How light is electromagnetic in nature?

Light is electromagnetic in nature because it is composed of fluctuating electric and magnetic fields that propagate through space as transverse waves, carrying energy from one point to another without the need for a medium.

To understand the electromagnetic nature of light, we must first look at the work of the Scottish physicist James Clerk Maxwell in the 19th century. Prior to his work, electricity and magnetism were considered separate forces. Maxwell's groundbreaking set of four equations, now known as Maxwell's Equations, unified these two forces into a single, comprehensive theory of electromagnetism. 

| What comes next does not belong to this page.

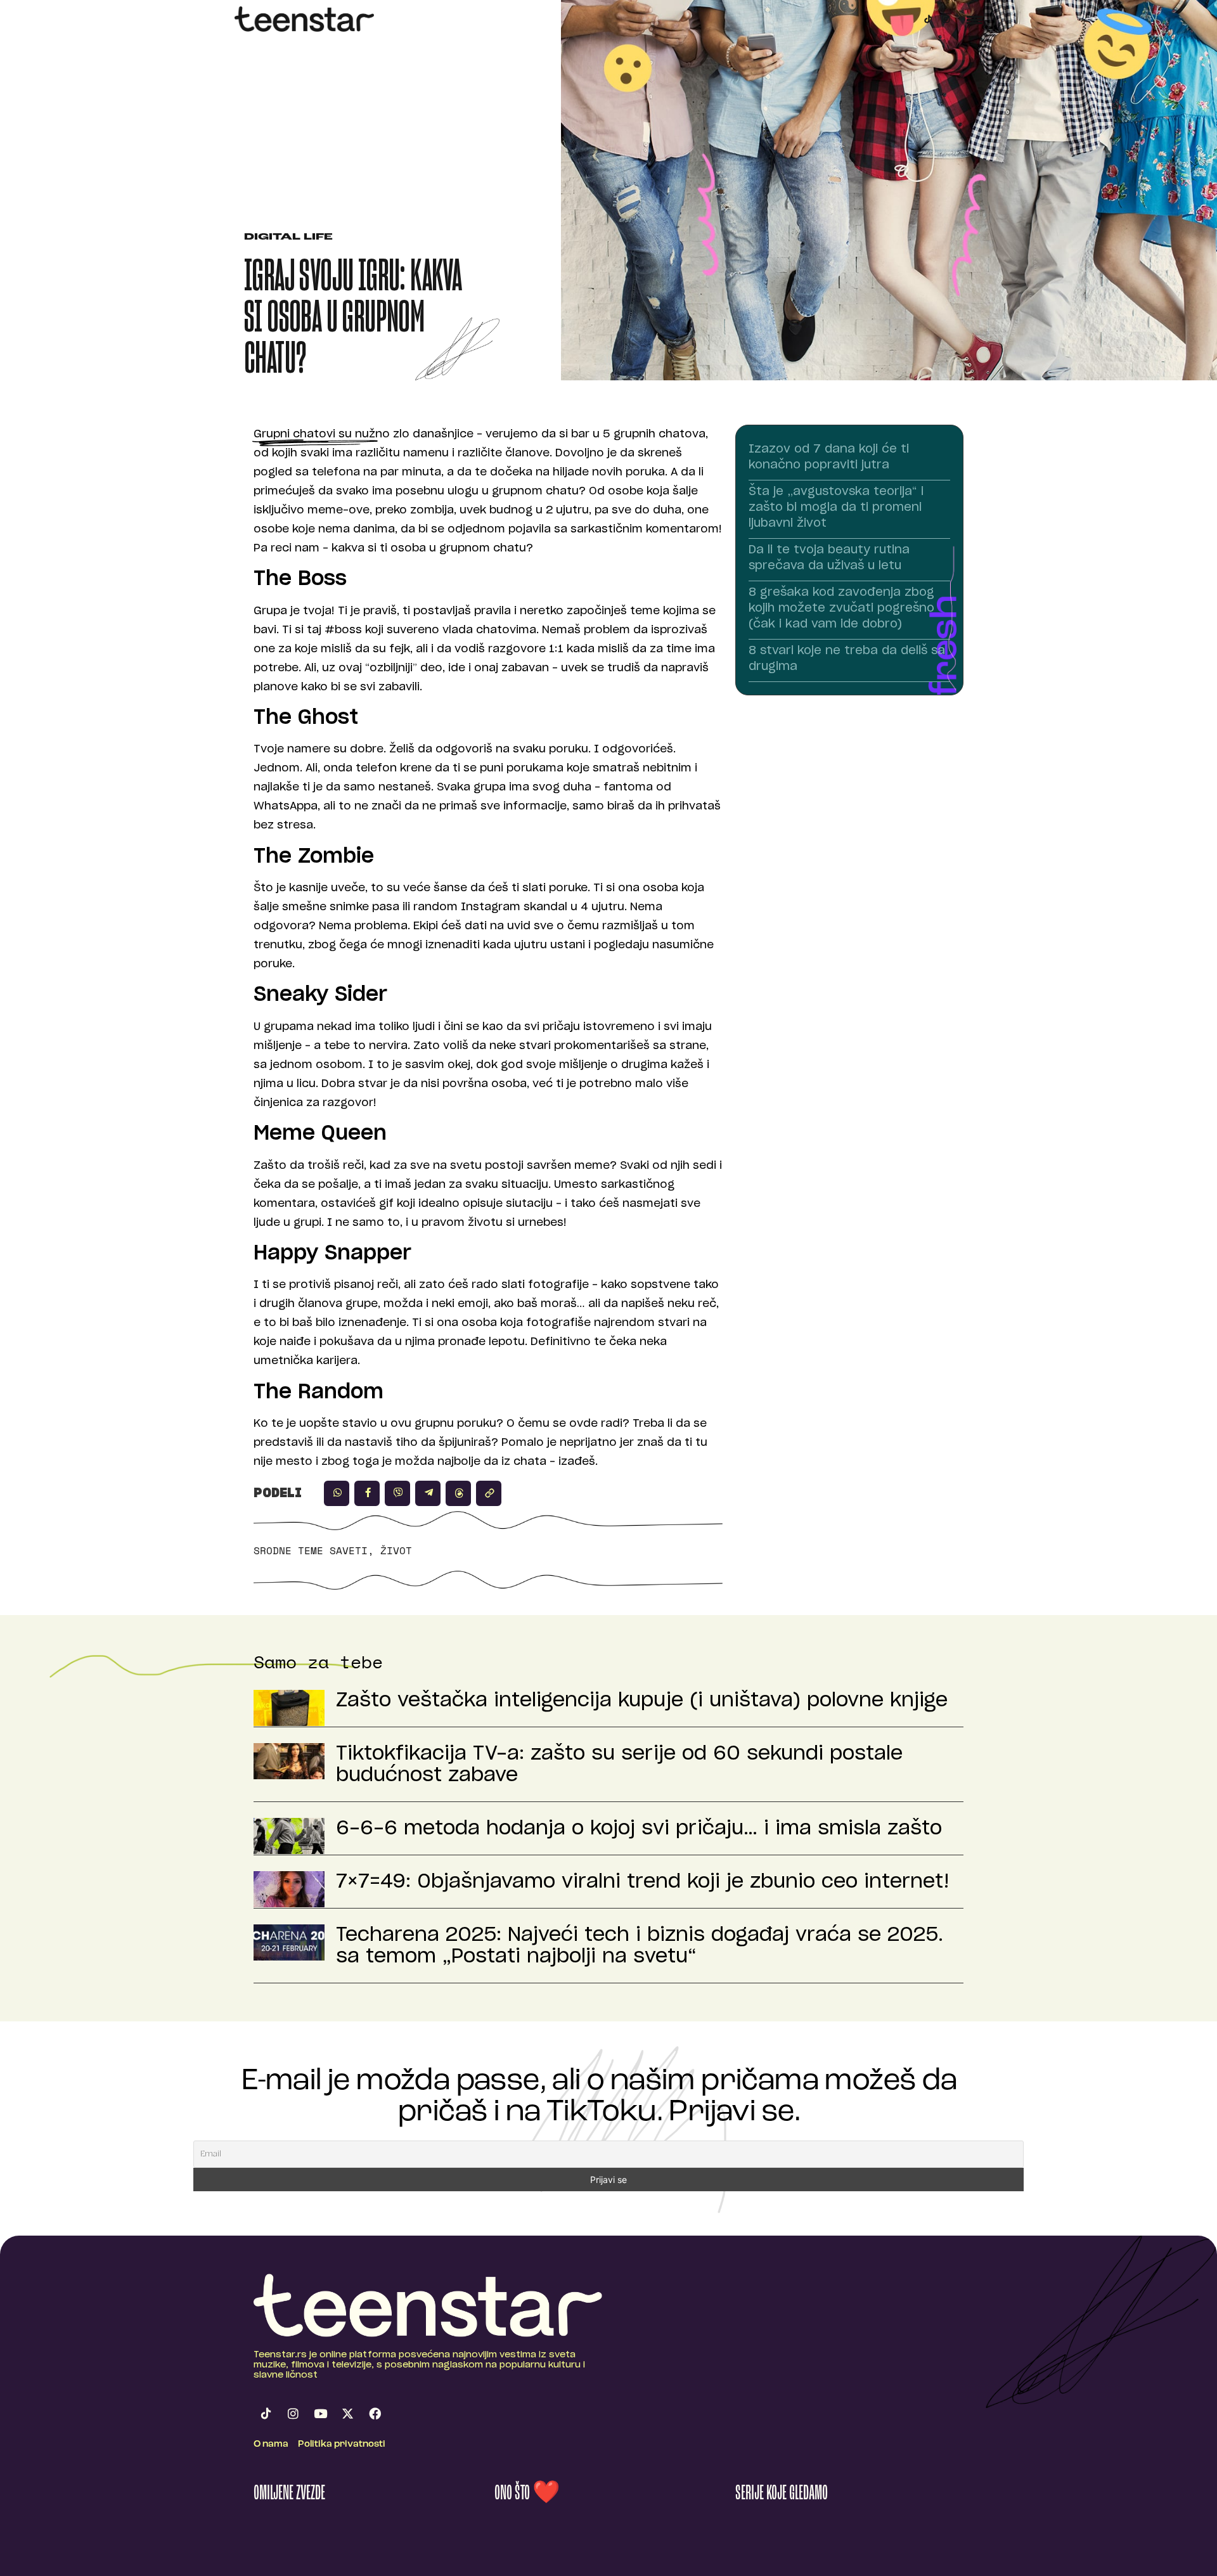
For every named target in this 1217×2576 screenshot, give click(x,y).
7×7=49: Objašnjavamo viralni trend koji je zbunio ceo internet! (643, 1881)
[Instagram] (946, 19)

His equations predicted that a changing electric field would create a magnetic field, and a changing magnetic field would, in turn, create an electric field. This elegant, self-perpetuating cycle of oscillating fields would then travel through space as a wave. Maxwell calculated the speed of this hypothetical electromagnetic wave and found it to be incredibly close to the experimentally measured speed of light. 

This led him to the astonishing conclusion that light itself must be an electromagnetic wave. This was a monumental discovery that laid the foundation for modern physics.

So, what does this actually mean? It means that light is not a simple particle or a mechanical wave that needs a medium to travel, like sound waves. Instead, it is a transverse wave, which means the oscillations of the electric and magnetic fields are perpendicular to the direction of the wave's travel. Imagine a ripple on a pond; the water moves up and down (transverse) while the ripple moves forward. 

Similarly, in an electromagnetic wave, the electric and magnetic fields oscillate at right angles to each other and to the direction of propagation. The entire collection of these waves, from low-frequency radio waves to high-frequency gamma rays, is known as the electromagnetic spectrum. Visible light is just a tiny sliver of this vast spectrum. All these waves, including light, travel at the same speed in a vacuum—the speed of light (c), which is approximately $3 \times 10^8$ meters per second. 

This speed is a fundamental constant of the universe. The different types of electromagnetic waves, such as radio waves, microwaves, infrared, visible light, ultraviolet, X-rays, and gamma rays, are distinguished from each other by their frequency and wavelength. The wave nature of light explains phenomena like diffraction (the bending of light around obstacles) and interference (the constructive and destructive combination of waves). 

While the wave model is essential, it's also important to note that light has a dual nature—it can also behave as a particle, a concept known as the photon, which explains phenomena like the photoelectric effect. This wave-particle duality is a cornerstone of quantum mechanics, but the fundamental understanding of light's electromagnetic nature remains the foundation for almost all of our modern technology, from telecommunications to medical imaging.